The Raiders joined the AFL as a charter member in 1960. The team spent its first three seasons changing stadiums and recording losing records. Al Davis, a former assistant coach for the San Diego Chargers, was hired as head coach and general manager in 1963. He reorganized the Raiders, and the team improved to a 10-4 win-loss record. Four years later, the club captured the 1967 AFL title under head coach John Rauch. Quarterback Daryle Lamonica won the first of his two passing titles as Oakland advanced to the Super Bowl to face the NFL-champion Green Bay Packers. Green Bay won 33-14, but the Raiders had established themselves as an AFL power. The Raiders reached the AFL Championship Game under Rauch in 1968 and again in 1969, this time under former Raiders assistant coach John Madden, who had taken over the head coaching duties. Madden was named AFL coach of the year in 1969 when, at age 32, he was the AFL’s youngest coach.

Oakland joined the NFL in 1970 when the NFL and AFL completed their merger. The team promptly won the 1970 Western Division crown and advanced to the AFC Championship Game, where they lost to the Baltimore Colts (now Indianapolis Colts). Under Madden the Raiders gained a reputation as one of the most intimidating teams in professional sports. Their character was exemplified by center Jim Otto and offensive linemen Art Shell and Gene Upshaw, who fiercely protected quarterbacks George Blanda and Kenny Stabler. The Raiders lost three consecutive AFC Championship Games from 1973 to 1975 before winning the game in 1976. In the subsequent Super Bowl, veteran wide receiver Fred Biletnikoff played an outstanding game as the club defeated the Minnesota Vikings, 32-14.

Madden left the Raiders after the 1978 season and was replaced by Tom Flores, who had been the team’s first quarterback.

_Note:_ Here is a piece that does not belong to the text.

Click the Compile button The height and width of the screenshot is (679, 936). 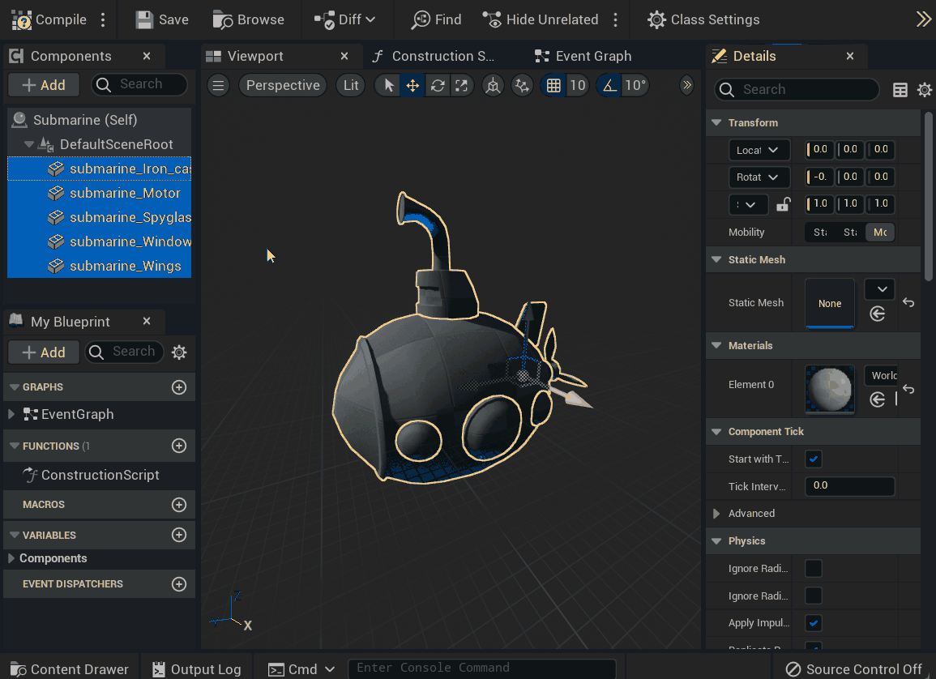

In Flores’s nine seasons as head coach he led the club to five postseason appearances and two Super Bowl championships. Quarterback Jim Plunkett, playing his first full season in Oakland in 1980, commanded a potent offense that also starred wide receiver Cliff Branch and running back Mark van Eeghen. That year the Raiders became the first wild-card playoff team to win a Super Bowl, defeating the Philadelphia Eagles 27-10.

With hopes of a better-equipped stadium and more fan support, the Raiders franchise moved to Los Angeles, California, following the 1981 season. At its new home in the Los Angeles Coliseum, the team put together a 12-4 record in 1983 and returned to the Super Bowl. Plunkett, running back Marcus Allen, and tight end Todd Christiansen powered an offense that crushed its three postseason opponents by an average of 24 points. The Raiders’ defensive stars were cornerback Lester Hayes and end Howie Long.

From 1986 to 1989 the Raiders failed to make the playoffs. Coached by former Raider player Art Shell, the club rebounded with three postseason appearances in four years from 1990 to 1993. Shell was named coach of the year in 1990. Tim Brown emerged as one of the league’s swiftest wide receivers and most skilled punt returners during the 1990s. Following the 1994 season Shell left the team and the Raiders moved back to Oakland, as fan support in Los Angeles reached an all-time low and disagreements over renovations of the Los Angeles Coliseum continued between the city and owner Al Davis. After the 13-year hiatus, the Oakland City Council welcomed the team back with a remodeled, expanded stadium and helped the franchise pay for relocation expenses. Despite the move, the club remained near the bottom of the division through the mid- and late 1990s.


1968 Super Bowl II Lost to Green Bay Packers, 33-14

1977 Super Bowl XI Defeated Minnesota Vikings, 32-14

1981 Super Bowl XV Defeated Philadelphia Eagles, 27-10

1984 Super Bowl XVIII Defeated Washington Redskins, 38-9.